Invasive species issues tend to split broadly along the fault lines of public value versus private preferences. As a generality, stakeholders favoring environmental protection are bolstered by public environmental values, and gardeners are supported by private preference. As with myth many things in the invasive species conversation, the delineation is not neat or precise. Many gardeners, perhaps most, would favor environmental preservation and conservation as their public value of choice. The majority of both interest groups operate with both public values and private preferences oscillating at a high frequency as each individual makes choice from moment to moment. The arrival of the emerald ash borer in Maryland, indeed into North America is an example of a public values failure. Neither the market nor the public sector was able to provide protection for forests, urban or natural.
Complicating the two dynamic lenses of invasive species issues decision-platforms are concepts described in Eco-pragmatism (Farber 1999). Radical uncertainty, and moving frontiers of knowledge contribute to a landscape of fuzzy goals. The mount of information about risk which is unknown is paired with the daily change in scientific understanding which may reverse long held assumptions. The entirety of the complications produces an unsettled feeling in the layman who spend nearly no time at all thinking about invasive species, but may, if he or she is a gardener, be thinking about color, form and texture, as well as patterns, in the form of species and cultivars for use in the garden.

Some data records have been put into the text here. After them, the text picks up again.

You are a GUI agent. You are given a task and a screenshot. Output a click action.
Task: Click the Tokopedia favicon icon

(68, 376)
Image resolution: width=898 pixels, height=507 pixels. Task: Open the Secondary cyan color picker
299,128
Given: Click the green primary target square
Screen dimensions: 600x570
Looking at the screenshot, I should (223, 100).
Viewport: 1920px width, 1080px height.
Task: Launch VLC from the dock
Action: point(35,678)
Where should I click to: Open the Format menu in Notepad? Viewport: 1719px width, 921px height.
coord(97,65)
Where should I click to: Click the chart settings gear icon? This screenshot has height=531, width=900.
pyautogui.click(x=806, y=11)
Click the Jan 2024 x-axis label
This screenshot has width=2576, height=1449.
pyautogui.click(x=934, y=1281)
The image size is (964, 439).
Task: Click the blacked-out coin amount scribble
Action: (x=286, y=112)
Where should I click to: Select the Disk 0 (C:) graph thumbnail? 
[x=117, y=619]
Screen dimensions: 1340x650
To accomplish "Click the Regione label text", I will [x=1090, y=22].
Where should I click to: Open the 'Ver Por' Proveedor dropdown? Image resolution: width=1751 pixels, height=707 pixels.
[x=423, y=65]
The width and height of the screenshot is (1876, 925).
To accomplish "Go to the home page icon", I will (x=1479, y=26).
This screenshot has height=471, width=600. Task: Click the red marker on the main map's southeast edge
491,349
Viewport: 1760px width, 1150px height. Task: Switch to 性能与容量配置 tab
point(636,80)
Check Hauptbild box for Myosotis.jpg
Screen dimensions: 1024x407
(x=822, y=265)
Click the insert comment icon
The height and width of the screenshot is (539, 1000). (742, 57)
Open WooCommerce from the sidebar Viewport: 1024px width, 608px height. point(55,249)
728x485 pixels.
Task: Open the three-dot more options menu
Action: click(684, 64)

Individual desires when compounded with fragmented ever-changing knowledge coexist with value statements which under close inspection seemingly are at odds. A desire for a Hosta collection comprised of species from Asia is wrapped in the value of adding to diversity, as well as the value of personal expression. The concept of host plants for native insects does not come onto the decision box when choosing the next collectible cultivar. In fact the Hosta’s abilty to withstand insect pressure is seen as a positive trait. The level of landscape literacy (Landscape literacy & the grammar of gardening. Monday, December 01, 2008) ) needed to engage on the conversation of sustainability and environmental preservation quickly rises to a conversation of experts talking to each other with the gardener, whose grammar is different, not speaking to the naturalist. Each side then lines up behind the walls of philosophic castles, value versus market, and demands the surrender of the other.
This is part of the wicked inconvenience of invasive species; contradictory, conflicting coequal values, systems conspire to muddle definitions and understandings (Invasive Species; Wicked Inconvenience: part two. Sunday, February 18, 2007).